At times, Batman is a man with five former Robins and three former Batgirls, and he almost married Catwoman once. At times, Batman has only had two Robins and one Batgirl and has almost married the Phantasm once. Sometimes Batman is an old man coming out of retirement and he has a Robin, who is a girl. Sometimes Batman is an old man who mentors a teenager named Terry to become the new Batman. Sometimes Batman is a Lego guy. And I think it’s pretty obvious that we all think that’s cool!
Even if we’re just talking about the main DC Comics universe, Batman has been at least three different Batmans with three slightly different histories. And before Marvel Comics fans get in here and tell me Marvel doesn’t do this because Marvel doesn’t have reboots, Marvel’s lack of reboots arguably makes Hypertime an even better explanation for its continuity than DC’s.
It may be technically true that today’s Magneto is the same Magneto that once went back to being a baby and had to grow up again. It may be technically true that the Punisher served in Vietnam. It may technically be true that a cosmic creep once impregnated Captain Marvel with himself, made her give birth to him, grew up in one day, and then brainwashed her into falling in love with him.
But you won’t find any Captain Marvel comic about that these days, because it was a horrible story that everyone desperately wants to pretend didn’t happen. Hypertime is the perfect version of the multiverse because it doesn’t describe linear continuity at all. It describes how superhero universes actually work.
Deep down, beneath all the promises, comic book continuity is forged by creative people who choose to use the bits they like and ignore the bits they don’t. The fundamental forces of cause and effect in comic book universes are not subatomic; they are just creative decisions. That’s why Hypertime is particularly perfect for a ‘universe’ of superheroes that is so loosely connected that it has almost no connections at all – like the films in Warner Bros.’ DC Movies stable.
Can Jason Momoa’s Aquaman hang out with the Batman played by Ben Affleck?
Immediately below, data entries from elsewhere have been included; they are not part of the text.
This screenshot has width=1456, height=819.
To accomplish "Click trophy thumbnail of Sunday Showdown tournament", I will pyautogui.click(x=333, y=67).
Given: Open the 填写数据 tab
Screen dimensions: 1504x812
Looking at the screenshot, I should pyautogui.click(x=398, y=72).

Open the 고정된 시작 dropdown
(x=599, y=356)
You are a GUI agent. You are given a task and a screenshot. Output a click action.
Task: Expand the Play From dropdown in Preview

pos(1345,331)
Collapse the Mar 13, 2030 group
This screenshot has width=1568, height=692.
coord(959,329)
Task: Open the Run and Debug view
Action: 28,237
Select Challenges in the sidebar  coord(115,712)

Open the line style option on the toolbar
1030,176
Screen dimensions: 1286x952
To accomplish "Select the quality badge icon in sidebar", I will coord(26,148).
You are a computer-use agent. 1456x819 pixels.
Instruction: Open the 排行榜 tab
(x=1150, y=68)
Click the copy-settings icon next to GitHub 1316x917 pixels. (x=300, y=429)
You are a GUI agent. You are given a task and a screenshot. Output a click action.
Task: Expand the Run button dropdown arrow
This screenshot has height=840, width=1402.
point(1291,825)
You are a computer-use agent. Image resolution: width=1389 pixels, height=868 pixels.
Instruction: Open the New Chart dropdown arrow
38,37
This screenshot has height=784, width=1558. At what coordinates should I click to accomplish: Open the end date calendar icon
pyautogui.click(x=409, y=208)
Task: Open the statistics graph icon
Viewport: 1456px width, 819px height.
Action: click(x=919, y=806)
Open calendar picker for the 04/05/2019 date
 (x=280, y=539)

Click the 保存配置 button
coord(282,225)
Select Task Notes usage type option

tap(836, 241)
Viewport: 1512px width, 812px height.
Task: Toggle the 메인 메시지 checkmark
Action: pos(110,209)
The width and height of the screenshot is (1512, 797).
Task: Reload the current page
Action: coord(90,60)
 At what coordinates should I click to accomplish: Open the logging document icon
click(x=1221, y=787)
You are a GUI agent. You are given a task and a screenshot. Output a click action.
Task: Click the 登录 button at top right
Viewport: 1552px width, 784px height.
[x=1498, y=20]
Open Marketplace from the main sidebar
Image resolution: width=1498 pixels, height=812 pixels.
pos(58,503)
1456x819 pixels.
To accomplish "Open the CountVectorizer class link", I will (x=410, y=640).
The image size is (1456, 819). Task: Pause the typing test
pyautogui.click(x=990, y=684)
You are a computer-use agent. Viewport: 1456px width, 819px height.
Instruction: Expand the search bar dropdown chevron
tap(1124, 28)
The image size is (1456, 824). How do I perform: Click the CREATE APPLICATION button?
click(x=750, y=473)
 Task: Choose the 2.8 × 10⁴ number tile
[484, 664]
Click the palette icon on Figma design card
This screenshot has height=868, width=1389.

What about Michael Keaton? George Clooney? Robert Pattinson? What about who they choose to star in Batman and Robin? If the story is good…does it really matter? That is perhaps the most powerful of all The flash introduction of Hypertime just before Warner Bros. takes things in a completely different direction. It doesn’t matter how the studio’s new multiverse works – be it parallel earths, alternate timelines or Elseworlds.
Hypertime – and that’s why The flash – includes them all.